Language itself, because it was recorded and controlled by men, is patriarchal. Man is the word for all of us. He is supposedly “more comprehensive” than she. Imagine a time in which words couldn’t reduce or systematise our thoughts or feelings because they didn’t exist. Imagine the different thoughts and feelings that our brains and bodies might have been able to conceive of.

We want to explore a sensual, instinctive, emotional understanding and experiencing of the world. These ways of knowing are so often considered feminine – but feminine is just a word and these qualities are for all of us. We all know things with our bodies and hearts, it’s just that in a patriarchal world, these qualities have been subordinated. Logic and rationality have become masculine, reliable and important; emotion and intuition have become feminine, unpredictable and inappropriate. But that means we can all only be half of ourselves.

So what if we make this bit of the show with dance, abandoning words and exploring what we can say without them? Unshackled by the tyranny of linear thinking, of assembling meaning one word at a time in a logical and conventional order. Let’s make Gestalts! Let’s make moving images that speak to and of our bodies, images that are out of order and illogical and embrace another side of us. And let’s be naked when we do it – not because we want to be defiant or daring – but because if we’re being whole, let’s see all of it. The whole body, muscle and sinew, moving in its wholeness. How often do you get to see women’s bodies, with all their bumps and muscles and hairs, moving together in a non-sexual context?

As the makers and performers of the show, it feels important to recognise that we can be as trapped in received notions of gender identity as our male characters. We both identify as women, but how we are women is so different. To call us both women isn’t that useful if you want to know anything about us aside from our sex. Is it again that the word is unhelpful? Does “woman” suggest a similarity that doesn’t necessarily exist? We have a growing vocabulary to describe a number of genders and this is a process it feels important to go through. But maybe, eventually, vocabulary won’t be what we need. Maybe there are as many genders as there are people, because it’s more of a spectrum than a series of categories. For those who have fought hard to be called women and for those who feel a political solidarity with women and womanness, the word “woman” is very important. But maybe, as we address and diminish the oppression that makes this word important, we can be less concerned with our gender and more concerned with being the most authentic version of ourselves.

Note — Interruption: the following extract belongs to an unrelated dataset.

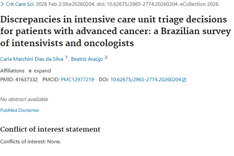Click the Conflicts of interest: None text
234x156 pixels.
click(x=31, y=141)
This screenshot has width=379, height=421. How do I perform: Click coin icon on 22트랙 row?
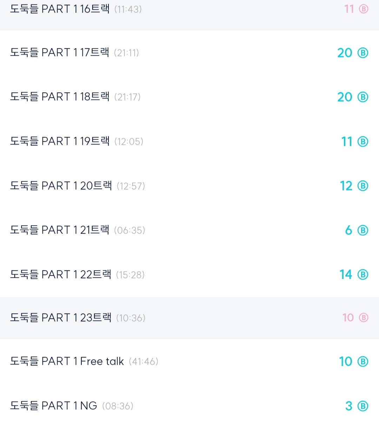(x=363, y=275)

This part of the show calls on us to draw on our “masculine” and “feminine” selves. Both of us have internalised different but similarly oppressive ideas of how a woman should be and have berated ourselves for not being gentle/fierce, compromising/strident, passive/decisive enough. For being too quiet, for saying too much, for taking too much space, for not taking enough. After years of skilfully minimising and suppressing personality traits that don’t fit into our ideals of “being a woman” we want to name them here and celebrate them for ourselves and for our audiences.

In this feminist show about men, written and made by women, there have been many tricky lines to walk. But what’s important to us is that this is an inclusive show, made with empathy, love and hope, and a genuine belief that a more equal society with more open ideas of what it is to be a man and to be a woman could make us all freer and happier.